Estratto fornito:
· · · · · · ·

Pechino sta accusando la Commissione europea di aver intrapreso operazioni “che ci lasciano perplessi”, per citare Wang oggi. Il riferimento è alle indagini sui sussidi del governo alle aziende cinesi. Ciò “può minare la fiducia nella cooperazione da parte della aziende cinesi”, ha detto il ministro cinese oggi. Poi, rivolto agli imprenditori, ha chiesto di lavorare assieme “per opporci all’unilateralismo e al protezionismo”. Pechino sta provando a fare leva sull’imprenditoria italiana ed europea per convincere i governi ad abbandonare il de-risking?

· · · · · · ·

Domande sull'estratto:
1. Indica se ciascuna affermazione concorda con l'estratto e rispondi sì o no, citando alla lettera le parole decisive.
(a) Le operazioni contestate dalla Cina riguardano le indagini sui sussidi del governo alle aziende cinesi.
(b) Il ministro cinese ha chiesto agli imprenditori di sostenere il protezionismo.
(c) L'estratto afferma che i governi hanno già abbandonato il de-risking.
2. Rispondi alle seguenti domande in base all'estratto.
(a) Chi viene accusato da Pechino?
(b) Chi ha pronunciato le parole "che ci lasciano perplessi"?
(c) A chi si è rivolto il ministro cinese chiedendo di lavorare assieme?
3. Ripeti fedelmente la parte dell'estratto da "Pechino sta accusando" a "abbandonare il de-risking?".
Le voci che seguono l'estratto provengono da un'altra fonte.

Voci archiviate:
· · · · · · ·

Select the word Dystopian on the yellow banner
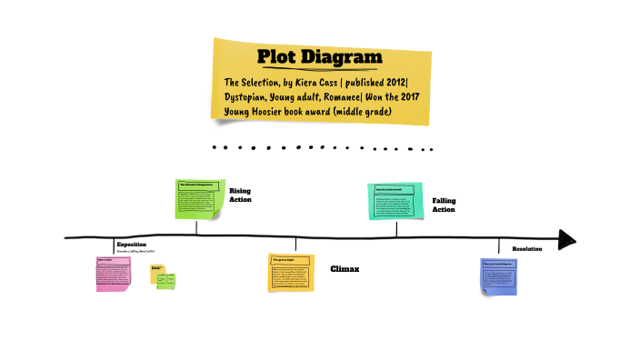251,98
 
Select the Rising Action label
240,195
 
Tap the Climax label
345,269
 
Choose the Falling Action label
444,205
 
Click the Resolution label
527,248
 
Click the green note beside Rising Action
198,199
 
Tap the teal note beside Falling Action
395,201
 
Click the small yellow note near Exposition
157,271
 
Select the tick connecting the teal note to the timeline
396,227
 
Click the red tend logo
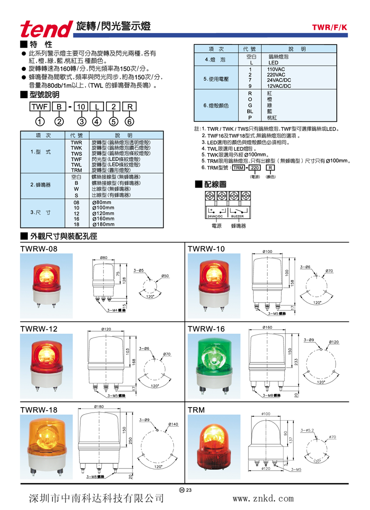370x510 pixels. tap(47, 29)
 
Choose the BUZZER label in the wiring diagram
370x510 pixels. tap(238, 216)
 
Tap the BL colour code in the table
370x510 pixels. tap(250, 112)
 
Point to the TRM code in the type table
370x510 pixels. tap(76, 170)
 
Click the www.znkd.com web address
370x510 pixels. tap(263, 498)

· · · · · · ·

Soluzioni dell'esercizio:
1.
(a) Sì: "Il riferimento è alle indagini sui sussidi del governo alle aziende cinesi."
(b) No: "per opporci all’unilateralismo e al protezionismo"
(c) No: "Pechino sta provando a fare leva sull’imprenditoria italiana ed europea per convincere i governi ad abbandonare il de-risking?"

2.
(a) La Commissione europea.
(b) Wang.
(c) Agli imprenditori.

3.
Pechino sta accusando la Commissione europea di aver intrapreso operazioni “che ci lasciano perplessi”, per citare Wang oggi. Il riferimento è alle indagini sui sussidi del governo alle aziende cinesi. Ciò “può minare la fiducia nella cooperazione da parte della aziende cinesi”, ha detto il ministro cinese oggi. Poi, rivolto agli imprenditori, ha chiesto di lavorare assieme “per opporci all’unilateralismo e al protezionismo”. Pechino sta provando a fare leva sull’imprenditoria italiana ed europea per convincere i governi ad abbandonare il de-risking?